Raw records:
________________________

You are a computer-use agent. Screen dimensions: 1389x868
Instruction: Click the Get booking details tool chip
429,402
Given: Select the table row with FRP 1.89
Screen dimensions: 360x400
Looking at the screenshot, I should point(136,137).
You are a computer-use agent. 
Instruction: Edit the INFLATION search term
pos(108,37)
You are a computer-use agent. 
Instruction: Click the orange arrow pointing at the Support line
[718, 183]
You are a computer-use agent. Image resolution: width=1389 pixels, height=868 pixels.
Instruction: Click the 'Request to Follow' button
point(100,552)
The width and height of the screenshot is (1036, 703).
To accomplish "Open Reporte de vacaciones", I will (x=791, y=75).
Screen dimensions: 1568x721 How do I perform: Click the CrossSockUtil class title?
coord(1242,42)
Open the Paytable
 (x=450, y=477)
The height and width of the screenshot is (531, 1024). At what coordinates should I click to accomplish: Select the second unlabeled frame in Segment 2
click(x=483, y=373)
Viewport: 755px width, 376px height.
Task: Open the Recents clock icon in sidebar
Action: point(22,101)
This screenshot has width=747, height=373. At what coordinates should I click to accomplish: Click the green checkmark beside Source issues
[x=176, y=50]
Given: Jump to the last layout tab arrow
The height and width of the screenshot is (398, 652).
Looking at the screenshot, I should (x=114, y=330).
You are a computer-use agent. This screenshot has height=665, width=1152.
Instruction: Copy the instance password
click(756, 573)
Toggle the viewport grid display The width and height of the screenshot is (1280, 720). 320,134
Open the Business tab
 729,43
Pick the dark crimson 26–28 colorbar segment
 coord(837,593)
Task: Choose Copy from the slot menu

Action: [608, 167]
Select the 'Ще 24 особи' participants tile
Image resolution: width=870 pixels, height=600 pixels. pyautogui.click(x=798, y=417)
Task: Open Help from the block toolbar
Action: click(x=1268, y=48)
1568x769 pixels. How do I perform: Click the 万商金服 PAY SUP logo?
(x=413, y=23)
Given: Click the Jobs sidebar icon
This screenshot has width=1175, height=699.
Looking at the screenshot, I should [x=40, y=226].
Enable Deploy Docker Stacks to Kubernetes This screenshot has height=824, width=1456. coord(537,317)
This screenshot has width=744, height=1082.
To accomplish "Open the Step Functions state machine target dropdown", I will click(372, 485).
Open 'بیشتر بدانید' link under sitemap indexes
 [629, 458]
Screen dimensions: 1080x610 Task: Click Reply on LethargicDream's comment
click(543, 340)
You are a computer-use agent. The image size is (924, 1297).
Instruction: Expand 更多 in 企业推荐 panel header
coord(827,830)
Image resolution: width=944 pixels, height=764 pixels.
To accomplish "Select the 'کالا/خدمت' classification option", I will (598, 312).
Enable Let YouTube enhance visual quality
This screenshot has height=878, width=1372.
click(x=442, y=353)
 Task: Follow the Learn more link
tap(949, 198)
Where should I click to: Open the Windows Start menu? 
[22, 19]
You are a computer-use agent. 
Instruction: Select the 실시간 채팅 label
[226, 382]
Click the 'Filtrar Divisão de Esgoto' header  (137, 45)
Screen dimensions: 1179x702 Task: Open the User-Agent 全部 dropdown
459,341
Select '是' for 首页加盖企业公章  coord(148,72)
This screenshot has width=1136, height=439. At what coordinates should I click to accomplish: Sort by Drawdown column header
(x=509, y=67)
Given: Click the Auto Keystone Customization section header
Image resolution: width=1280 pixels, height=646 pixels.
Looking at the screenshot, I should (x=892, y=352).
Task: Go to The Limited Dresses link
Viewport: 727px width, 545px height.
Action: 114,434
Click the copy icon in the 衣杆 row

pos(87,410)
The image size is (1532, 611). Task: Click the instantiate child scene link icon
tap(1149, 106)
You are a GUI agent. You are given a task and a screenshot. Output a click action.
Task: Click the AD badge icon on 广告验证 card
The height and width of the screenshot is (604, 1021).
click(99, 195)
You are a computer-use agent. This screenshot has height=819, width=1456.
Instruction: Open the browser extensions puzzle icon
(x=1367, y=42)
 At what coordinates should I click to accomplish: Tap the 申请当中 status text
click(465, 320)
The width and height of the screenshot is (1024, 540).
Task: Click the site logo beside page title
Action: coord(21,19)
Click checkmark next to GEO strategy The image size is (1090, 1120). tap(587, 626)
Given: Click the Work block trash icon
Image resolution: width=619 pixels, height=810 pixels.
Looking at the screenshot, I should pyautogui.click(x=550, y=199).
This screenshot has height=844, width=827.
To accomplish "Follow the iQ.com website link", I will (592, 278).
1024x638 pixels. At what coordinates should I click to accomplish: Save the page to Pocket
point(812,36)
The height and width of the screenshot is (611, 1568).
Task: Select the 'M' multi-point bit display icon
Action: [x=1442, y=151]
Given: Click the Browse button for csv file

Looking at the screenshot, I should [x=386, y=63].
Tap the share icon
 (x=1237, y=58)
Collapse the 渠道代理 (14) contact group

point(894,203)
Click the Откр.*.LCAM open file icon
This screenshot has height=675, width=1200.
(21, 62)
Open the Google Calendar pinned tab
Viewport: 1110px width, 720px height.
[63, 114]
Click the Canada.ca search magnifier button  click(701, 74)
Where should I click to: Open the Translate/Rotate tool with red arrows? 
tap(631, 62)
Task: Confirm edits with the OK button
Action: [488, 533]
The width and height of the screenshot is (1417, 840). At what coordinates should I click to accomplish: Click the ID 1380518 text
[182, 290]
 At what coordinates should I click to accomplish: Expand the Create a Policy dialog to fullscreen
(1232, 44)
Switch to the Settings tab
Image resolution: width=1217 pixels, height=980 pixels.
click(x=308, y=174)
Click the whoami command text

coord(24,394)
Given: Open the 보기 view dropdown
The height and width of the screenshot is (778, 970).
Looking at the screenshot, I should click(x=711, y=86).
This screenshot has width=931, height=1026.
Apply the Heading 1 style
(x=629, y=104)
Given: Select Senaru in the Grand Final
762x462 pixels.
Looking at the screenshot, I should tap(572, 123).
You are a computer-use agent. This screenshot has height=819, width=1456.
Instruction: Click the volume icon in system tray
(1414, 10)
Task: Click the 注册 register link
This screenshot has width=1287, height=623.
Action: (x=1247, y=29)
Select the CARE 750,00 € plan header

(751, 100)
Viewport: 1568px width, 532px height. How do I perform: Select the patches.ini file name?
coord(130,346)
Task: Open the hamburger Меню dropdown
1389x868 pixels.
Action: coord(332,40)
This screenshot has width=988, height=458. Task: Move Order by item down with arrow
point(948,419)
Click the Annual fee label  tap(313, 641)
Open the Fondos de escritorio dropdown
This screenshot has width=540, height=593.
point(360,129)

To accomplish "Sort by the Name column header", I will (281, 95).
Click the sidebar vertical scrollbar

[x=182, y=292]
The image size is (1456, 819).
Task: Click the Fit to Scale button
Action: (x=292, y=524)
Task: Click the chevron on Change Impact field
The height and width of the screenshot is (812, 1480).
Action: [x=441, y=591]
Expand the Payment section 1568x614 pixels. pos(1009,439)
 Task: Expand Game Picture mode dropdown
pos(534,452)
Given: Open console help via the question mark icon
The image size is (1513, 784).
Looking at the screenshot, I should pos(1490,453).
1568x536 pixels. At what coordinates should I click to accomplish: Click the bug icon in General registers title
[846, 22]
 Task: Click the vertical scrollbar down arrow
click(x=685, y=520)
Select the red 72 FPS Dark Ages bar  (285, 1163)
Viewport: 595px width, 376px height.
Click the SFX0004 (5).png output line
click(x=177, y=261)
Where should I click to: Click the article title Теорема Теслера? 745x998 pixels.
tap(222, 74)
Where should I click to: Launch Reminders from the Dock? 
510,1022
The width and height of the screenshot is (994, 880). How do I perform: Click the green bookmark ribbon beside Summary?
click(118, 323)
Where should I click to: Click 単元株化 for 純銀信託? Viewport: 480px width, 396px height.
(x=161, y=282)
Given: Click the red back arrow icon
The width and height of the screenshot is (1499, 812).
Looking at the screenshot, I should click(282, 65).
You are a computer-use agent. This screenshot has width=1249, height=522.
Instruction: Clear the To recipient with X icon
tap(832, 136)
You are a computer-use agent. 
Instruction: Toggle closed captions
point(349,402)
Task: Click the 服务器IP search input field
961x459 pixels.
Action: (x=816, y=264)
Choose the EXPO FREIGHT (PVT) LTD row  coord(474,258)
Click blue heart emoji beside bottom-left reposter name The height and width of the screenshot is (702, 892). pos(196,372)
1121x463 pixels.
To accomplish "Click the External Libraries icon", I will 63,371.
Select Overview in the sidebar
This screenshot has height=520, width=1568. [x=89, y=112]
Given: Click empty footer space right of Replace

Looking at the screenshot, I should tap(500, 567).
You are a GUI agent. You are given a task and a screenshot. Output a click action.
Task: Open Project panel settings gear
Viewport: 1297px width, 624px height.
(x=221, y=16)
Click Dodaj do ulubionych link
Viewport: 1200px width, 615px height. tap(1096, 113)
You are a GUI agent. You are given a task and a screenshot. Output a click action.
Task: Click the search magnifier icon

________________________

*STATED TASK*. Rewrite the part of the entries that opens with the line containing "Click the copy icon in the 衣杆 row" and closes with the line containing "click(99, 195)", replacing "screenshot" with "screen capture" and leaving everything else as it is.

*TASK SOLUTION*.
Click the copy icon in the 衣杆 row

pos(87,410)
The image size is (1532, 611). Task: Click the instantiate child scene link icon
tap(1149, 106)
You are a GUI agent. You are given a task and a screen capture. Output a click action.
Task: Click the AD badge icon on 广告验证 card
The height and width of the screen capture is (604, 1021).
click(99, 195)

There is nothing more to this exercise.